Words of thanks

A lot of people gave us assistance with this project, and we like to thank them of course:

David Van Dromme, Iwill Benelux Helpdesk (http://www.iwill-benelux.com)
Ilona van Poppel, MSI Netherlands (http://www.msi-computer.nl)

Frank Balzer, IBM DB2/SUSE Linux Expert
Jasmin Ul-Haque, Novell Corporate Communications - SUSE LINUX

Matty Bakkeren, Intel Netherlands
Trevor E. Lawless, Intel US
Larry.D. Gray, Intel US
Markus Weingartner, Intel Germany

Nick Leman, MySQL expert
Bert Van Petegem, DB2 Expert
Ruben Demuynck, Vtune and OS X expert
Yves Van Steen, developer Dbconn

Damon Muzny, AMD US

I would also like to thank Lode De Geyter, Manager of the PIH, for letting us use the infrastructure of the Technical University of Kortrijk in which to test the database servers.

Benchmark configuration

To ensure that our databases were stable and reliable, we followed the guidelines of SUSE and IBM. For example, DB2 is only certified to run on the SLES versions of SUSE Linux - you cannot run it - in theory - on any Linux distribution. We also used the MySQL version (4.0.18) that came with the SUSE SLES9 CD's, which was certified to work on our OS.

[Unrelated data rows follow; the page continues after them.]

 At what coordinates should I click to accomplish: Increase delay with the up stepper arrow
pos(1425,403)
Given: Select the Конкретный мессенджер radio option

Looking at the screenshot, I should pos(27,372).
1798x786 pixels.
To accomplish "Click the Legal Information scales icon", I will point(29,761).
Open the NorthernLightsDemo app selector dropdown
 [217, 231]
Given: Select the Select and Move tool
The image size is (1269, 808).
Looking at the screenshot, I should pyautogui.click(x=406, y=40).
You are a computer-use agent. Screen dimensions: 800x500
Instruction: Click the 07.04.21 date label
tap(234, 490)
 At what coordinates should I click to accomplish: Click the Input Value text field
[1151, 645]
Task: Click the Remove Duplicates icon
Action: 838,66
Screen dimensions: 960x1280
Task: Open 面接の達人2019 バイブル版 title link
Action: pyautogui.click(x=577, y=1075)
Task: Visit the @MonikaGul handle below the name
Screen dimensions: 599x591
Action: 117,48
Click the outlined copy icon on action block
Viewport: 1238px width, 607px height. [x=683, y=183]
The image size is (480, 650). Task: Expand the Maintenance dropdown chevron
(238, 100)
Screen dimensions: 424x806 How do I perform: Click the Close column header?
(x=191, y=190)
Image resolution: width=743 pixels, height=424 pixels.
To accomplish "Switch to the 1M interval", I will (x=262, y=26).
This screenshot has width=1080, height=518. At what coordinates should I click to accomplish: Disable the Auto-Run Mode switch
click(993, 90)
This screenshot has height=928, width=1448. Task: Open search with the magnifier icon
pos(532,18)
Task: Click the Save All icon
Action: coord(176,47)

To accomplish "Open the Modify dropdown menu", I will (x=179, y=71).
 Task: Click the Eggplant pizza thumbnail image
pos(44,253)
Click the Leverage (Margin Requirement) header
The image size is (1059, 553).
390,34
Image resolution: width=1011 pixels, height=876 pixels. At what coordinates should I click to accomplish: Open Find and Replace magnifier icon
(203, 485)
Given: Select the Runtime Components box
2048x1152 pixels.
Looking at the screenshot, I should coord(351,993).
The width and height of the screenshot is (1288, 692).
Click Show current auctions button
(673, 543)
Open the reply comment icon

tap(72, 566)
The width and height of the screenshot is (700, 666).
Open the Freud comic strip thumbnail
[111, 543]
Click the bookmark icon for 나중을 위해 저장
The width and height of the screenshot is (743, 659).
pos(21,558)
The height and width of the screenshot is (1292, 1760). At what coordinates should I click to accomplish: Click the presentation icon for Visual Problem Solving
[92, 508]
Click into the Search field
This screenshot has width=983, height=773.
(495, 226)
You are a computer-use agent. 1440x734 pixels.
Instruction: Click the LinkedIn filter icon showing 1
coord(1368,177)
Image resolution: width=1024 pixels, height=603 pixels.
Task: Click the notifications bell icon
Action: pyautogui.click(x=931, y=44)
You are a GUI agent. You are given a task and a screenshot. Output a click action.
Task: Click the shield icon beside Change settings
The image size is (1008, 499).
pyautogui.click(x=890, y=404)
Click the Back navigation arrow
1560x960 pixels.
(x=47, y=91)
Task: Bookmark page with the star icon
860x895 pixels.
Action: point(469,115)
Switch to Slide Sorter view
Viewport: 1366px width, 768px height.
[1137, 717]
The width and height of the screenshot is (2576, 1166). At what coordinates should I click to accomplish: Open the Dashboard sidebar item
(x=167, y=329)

Network performance wasn't an issue. We used a direct Gigabit Ethernet link between client and server. On average, the server received 4 Mbit/s and sent 19 Mbit/s of data, with a peak of 140 Mbit/s, way below the limits of Gigabit. The disk system wasn't overly challenged either: up to 600 KB of reads and at most 23 KB/s writes. You can read more about our MySQL and DB2 test methods.

Software:

IBM DB2 Enterprise Server Edition 8.2 (DB2ESE), 32 bit and 64 bit
MySQL 4.0.18, 32 en 64 bit, MyISAM and InnoDB engine SUSE SLES 9 (SUSE Entreprise Edition) , Linux kernel 2.6.5, 64 bit.

Hardware

We'll discuss the different servers that we tested in more detail below. Here is the list of the different configurations:

Intel Server 1:
Dual Intel Nocona 3.6 GHz 1 MB L2-cache, 800 MHz FSB - Lindenhurst Chipset
Dual Intel Irwindale 3.6 GHz 2 MB L2-cache, 800 MHz FSB - Lindenhurst Chipset
Intel® Server Board SE7520AF2
8 GB (8x1024 MB) Micron Registered DDR-II PC2-3200R, 400 MHz CAS 3, ECC enabled
NIC: Dual Intel® PRO/1000 Server NIC (Intel® 82546GB controller)

Intel Server 2:
Dual Xeon DP 3.06 GHz 1 MB L3-cache, Dual Xeon 3.2 GHz 2MB L3-cache
Dual Xeon 3.2 GHz
Intel SE7505VB2 board - Dual DDR266
2 GB (4x512 MB) Crucial PC2100R - 250033R, 266 MHz CAS 2.5  (2.5-3-3-6)
NIC: 1 Gb Intel RC82540EM - Intel E1000 driver.

Intel Server 3:
Pentium-D EE 840
Intel SE7505VB2 board - Dual DDR266
2 GB (4x512 MB) Crucial PC2100R - 250033R, 266 MHz CAS 2.5  (2.5-3-3-6)
NIC: 1 Gb Intel RC82540EM - Intel E1000 driver.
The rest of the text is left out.